** Entries for pointing to text and elements **
┄┄┄┄┄┄┄┄┄┄

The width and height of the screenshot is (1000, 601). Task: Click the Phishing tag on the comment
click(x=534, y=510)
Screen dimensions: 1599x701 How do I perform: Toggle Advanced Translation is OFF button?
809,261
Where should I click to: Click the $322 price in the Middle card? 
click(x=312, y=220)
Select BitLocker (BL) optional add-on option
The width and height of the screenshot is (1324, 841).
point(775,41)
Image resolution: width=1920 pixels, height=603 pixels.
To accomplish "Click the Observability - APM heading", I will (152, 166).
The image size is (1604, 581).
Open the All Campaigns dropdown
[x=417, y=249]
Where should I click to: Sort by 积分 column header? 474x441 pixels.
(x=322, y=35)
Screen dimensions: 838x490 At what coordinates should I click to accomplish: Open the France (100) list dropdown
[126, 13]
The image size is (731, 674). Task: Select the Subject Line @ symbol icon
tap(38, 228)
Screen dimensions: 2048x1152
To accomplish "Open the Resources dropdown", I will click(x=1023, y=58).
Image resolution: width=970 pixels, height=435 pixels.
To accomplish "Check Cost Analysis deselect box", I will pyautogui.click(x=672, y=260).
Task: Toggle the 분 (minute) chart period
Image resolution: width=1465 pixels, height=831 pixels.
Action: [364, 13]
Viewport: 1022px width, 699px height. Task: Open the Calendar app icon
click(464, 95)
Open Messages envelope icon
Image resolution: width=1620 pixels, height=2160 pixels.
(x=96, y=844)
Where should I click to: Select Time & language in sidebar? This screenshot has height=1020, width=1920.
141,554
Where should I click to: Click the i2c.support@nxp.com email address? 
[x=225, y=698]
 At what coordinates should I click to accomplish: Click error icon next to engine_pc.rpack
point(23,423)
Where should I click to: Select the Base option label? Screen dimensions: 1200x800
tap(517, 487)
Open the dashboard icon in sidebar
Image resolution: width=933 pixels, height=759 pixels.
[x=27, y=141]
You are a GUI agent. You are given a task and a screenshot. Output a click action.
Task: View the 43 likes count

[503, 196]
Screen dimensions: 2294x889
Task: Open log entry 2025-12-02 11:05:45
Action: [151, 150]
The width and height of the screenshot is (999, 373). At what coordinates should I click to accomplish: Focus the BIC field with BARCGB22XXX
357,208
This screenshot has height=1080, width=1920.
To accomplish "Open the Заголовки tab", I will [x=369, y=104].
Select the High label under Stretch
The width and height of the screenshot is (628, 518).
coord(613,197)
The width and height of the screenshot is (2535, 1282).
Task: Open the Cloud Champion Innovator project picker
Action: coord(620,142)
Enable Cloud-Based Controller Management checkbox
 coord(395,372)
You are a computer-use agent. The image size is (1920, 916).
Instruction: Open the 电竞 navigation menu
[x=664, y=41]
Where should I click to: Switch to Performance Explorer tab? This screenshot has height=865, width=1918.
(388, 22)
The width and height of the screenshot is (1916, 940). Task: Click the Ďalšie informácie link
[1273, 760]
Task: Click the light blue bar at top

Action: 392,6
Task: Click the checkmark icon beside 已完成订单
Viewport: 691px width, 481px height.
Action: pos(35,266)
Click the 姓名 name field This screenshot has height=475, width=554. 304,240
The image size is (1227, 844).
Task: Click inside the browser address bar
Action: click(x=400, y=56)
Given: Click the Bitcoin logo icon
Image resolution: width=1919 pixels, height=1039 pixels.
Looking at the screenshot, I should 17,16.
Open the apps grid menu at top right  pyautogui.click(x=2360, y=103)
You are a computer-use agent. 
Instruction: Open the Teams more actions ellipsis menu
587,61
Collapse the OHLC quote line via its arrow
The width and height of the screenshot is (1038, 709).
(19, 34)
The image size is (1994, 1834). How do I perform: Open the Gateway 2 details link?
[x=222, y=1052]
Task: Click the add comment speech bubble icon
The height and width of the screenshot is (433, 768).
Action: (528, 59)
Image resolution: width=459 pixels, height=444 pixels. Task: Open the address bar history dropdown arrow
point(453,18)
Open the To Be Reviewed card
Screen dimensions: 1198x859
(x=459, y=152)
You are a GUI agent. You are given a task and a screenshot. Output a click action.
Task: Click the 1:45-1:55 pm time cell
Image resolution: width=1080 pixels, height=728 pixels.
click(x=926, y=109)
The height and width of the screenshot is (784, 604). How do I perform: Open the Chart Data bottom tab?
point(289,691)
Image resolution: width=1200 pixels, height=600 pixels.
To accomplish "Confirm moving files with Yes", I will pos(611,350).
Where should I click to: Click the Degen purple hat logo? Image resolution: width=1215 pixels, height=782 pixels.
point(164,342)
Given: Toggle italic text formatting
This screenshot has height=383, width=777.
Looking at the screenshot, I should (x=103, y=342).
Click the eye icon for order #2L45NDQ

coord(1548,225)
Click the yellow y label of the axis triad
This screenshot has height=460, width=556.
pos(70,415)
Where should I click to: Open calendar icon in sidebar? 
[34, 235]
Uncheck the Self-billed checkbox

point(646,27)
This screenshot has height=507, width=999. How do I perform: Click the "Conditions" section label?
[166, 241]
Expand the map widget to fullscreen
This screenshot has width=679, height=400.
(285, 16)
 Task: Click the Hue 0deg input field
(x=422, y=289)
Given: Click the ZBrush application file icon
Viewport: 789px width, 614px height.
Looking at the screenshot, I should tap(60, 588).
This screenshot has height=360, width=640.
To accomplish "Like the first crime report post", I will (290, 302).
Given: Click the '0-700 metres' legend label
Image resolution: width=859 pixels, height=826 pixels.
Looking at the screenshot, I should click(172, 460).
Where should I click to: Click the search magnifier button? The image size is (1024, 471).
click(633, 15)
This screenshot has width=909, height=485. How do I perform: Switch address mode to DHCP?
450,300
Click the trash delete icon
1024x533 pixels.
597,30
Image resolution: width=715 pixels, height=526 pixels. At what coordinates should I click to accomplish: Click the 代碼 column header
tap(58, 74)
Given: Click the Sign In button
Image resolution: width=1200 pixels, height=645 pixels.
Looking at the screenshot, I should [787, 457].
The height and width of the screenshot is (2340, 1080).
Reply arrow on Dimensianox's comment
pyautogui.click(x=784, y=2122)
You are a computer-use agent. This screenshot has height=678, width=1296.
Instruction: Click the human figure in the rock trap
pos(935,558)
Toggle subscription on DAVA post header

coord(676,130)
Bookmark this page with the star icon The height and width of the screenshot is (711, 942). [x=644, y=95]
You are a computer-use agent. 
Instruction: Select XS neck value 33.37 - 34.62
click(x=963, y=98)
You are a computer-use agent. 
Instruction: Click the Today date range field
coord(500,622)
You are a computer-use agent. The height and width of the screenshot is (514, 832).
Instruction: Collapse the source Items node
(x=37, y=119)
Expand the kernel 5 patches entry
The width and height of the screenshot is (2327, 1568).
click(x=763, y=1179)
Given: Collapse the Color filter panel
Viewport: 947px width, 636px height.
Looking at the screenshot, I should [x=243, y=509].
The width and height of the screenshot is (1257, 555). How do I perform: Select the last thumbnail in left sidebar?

┄┄┄┄┄┄┄┄┄┄

Quote verbatim the stretch of entries from the line containing "Where should I click to: Select the" through the line containing "[x=664, y=41]", including both of those lines.

** ANSWER FOR THIS EXERCISE **
Where should I click to: Select the Base option label? Screen dimensions: 1200x800
tap(517, 487)
Open the dashboard icon in sidebar
Image resolution: width=933 pixels, height=759 pixels.
[x=27, y=141]
You are a GUI agent. You are given a task and a screenshot. Output a click action.
Task: View the 43 likes count

[503, 196]
Screen dimensions: 2294x889
Task: Open log entry 2025-12-02 11:05:45
Action: [151, 150]
The width and height of the screenshot is (999, 373). At what coordinates should I click to accomplish: Focus the BIC field with BARCGB22XXX
357,208
This screenshot has height=1080, width=1920.
To accomplish "Open the Заголовки tab", I will [x=369, y=104].
Select the High label under Stretch
The width and height of the screenshot is (628, 518).
coord(613,197)
The width and height of the screenshot is (2535, 1282).
Task: Open the Cloud Champion Innovator project picker
Action: coord(620,142)
Enable Cloud-Based Controller Management checkbox
 coord(395,372)
You are a computer-use agent. The image size is (1920, 916).
Instruction: Open the 电竞 navigation menu
[x=664, y=41]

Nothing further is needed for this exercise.